The dream setting was a beautiful temple during a Kriya Yoga Initiation. Narayan and I had the honor of serving as blessers during the ceremony, along with Jyotish and Devi. Narayan was there, Jyotish and Devi were there, but I found myself in a separate little room, bustling about, worrying about all the insignificant details. The florist, apparently, was not doing a good job and had left the flowers in the room looking shabby. Now, remember, Jyotish and Devi weren’t even in the room – they were in the temple giving the Kriya initiation! So, after much wasted time in criticizing the florist inwardly, I decided to go into the temple and take my place on the dais with my friends.
On my way, I saw a group of women high-fiving each other, dancing, and screaming in the back of the temple. They were so excited about the ceremony, they couldn’t contain themselves! I proceeded past them with a disdainful look and thoughts about how anyone in their right mind could act in such a way during a Kriya initiation.
Finally, I made it to the altar, took a seat, and prepared to help with the blessing. At that exact moment, someone’s phone started going off. That was the last straw! Though I didn’t say anything outwardly, inside I was about to explode. “How could someone be so careless?” I thought. Next thing I know, Jyotish pulls the culprit phone out of his pocket and says sheepishly and with a mischievous smile, “Oops.”
Just as I began to realize my extraordinary folly, I woke up.
Here are three important lessons I learned from this dream:
1. Don’t waste time being critical. Even though I seemed (to myself) to be serviceful by taking care of the details, while everyone else was enjoying themselves in the temple, my attitude was all wrong. Right action cannot be performed with the wrong attitude.

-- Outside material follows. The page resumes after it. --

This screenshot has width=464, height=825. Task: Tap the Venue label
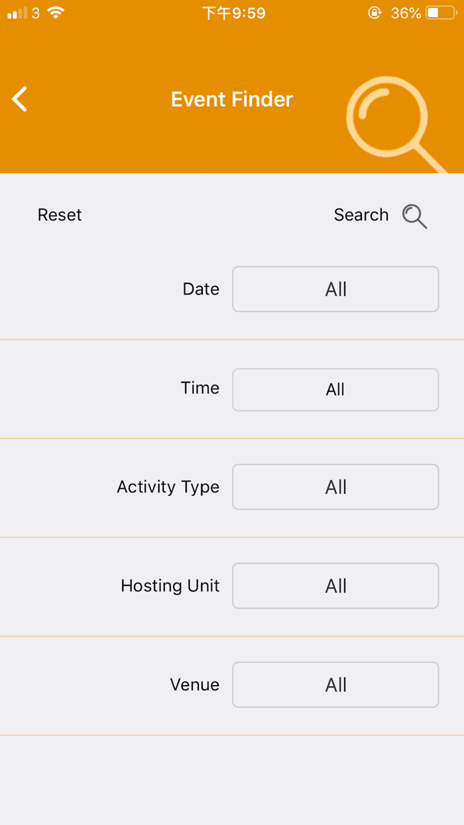(x=194, y=684)
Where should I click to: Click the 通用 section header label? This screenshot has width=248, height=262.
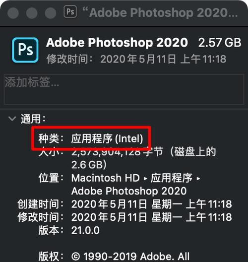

2. As the Indian scriptures say, “When a lower dharma (duty) conflicts with a higher dharma, it ceases to be a dharma.” Many times, we fail to recognize what great opportunities lie right in front of us. When blinded by overwhelming or petty details we miss out on the most blissful experiences life has to offer.
3. Do your duties joyfully! As Paramhansa Yogananda said, “If you want to be sad, no one in the world can make you happy. But if you make up your mind to be happy, no one and nothing on earth can take that happiness from you.”
In closing I’d like to share a message with you from Swami Kriyananda on acting with right consciousness:
“It’s also important to understand that unless you act with the right consciousness, your dharma won’t take you any closer to God. You may get good karma but you won’t get divine freedom. The consciousness with which you do your work is the most important aspect of all, not the outward form.
For devotees, the purpose of all work is to put into action those divine qualities you’re developing inside — kindness, love, joy, peace, and calmness. If, when working, you allow yourself to become frazzled and to think, “Oh, I only have a little time to get this done; I’ll think about God later”—then there’s something wrong with the way you’re doing it. While working you should always be reinforcing those feelings of peace, calmness, love, and joy.
Your only responsibility in this drama is to express that divine inspiration as perfectly as possible. This means that you should act with the understanding that this is God’s world, not yours. You should try to do as good a job as possible without involving yourself egotistically. And you should always be trying to express those divine qualities.”